DERT AYİ
Eylül, aslında sadece sonbaharın değil, aynı zamanda kışın da habercisi. Doğada yaprakların sararması neyse, ekonomide de cebimizin daralması o. Okullar açılıyor, yeni kıyafetler, kitaplar, servis ücretleri… Üstüne kış hazırlıkları: kömür, odun, doğalgaz faturası derken herkesin yüzünde aynı kaygı beliriyor: “Bu kışı nasıl geçireceğiz?”
Bir yandan da manzaraya bakın: Yaz rehavetinden sıyrılmış, gökyüzü daha serin, rüzgâr daha keskin, günler daha kısa. Aslında doğa da bize ders veriyor. Yazın savurganlığına karşı sonbaharın tutumluluğunu hatırlatıyor. Çünkü Eylül, bize hem ekonomik hem ruhsal olarak tasarrufu, toparlanmayı, hazırlığı öğretiyor.

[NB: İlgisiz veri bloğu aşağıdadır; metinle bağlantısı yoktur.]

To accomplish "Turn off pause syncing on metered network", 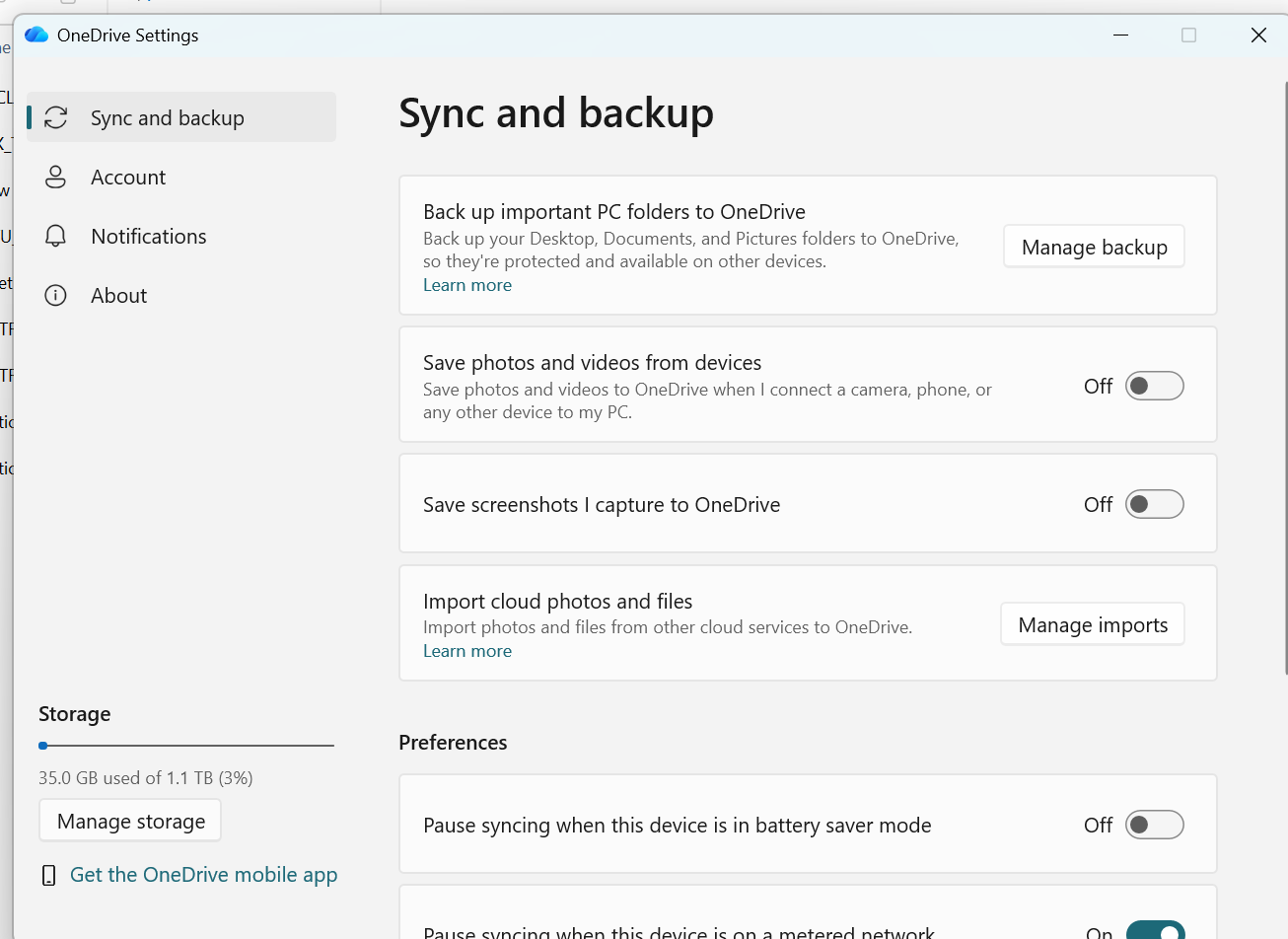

Ama unutmamak lazım; her ne kadar zor da olsa Eylül aynı zamanda umut ayıdır. Çünkü bu sıkışıklığın içinde yeni bir düzen, yeni bir başlangıç gizlidir. Belki biraz daha hesaplı yaşayacağız, belki keyfi harcamaları azaltacağız ama şunu bileceğiz: Dayanışmayla, akılla, sabırla bu kışı da atlatacağız.
Eylül bize dertleri getiriyor ama aynı zamanda güçlenme fırsatı da sunuyor. Yaz bitiyor, evet… Ama hayatın gerçekleriyle yüzleşme, yeniden ayağa kalkma mevsimi şimdi başlıyor.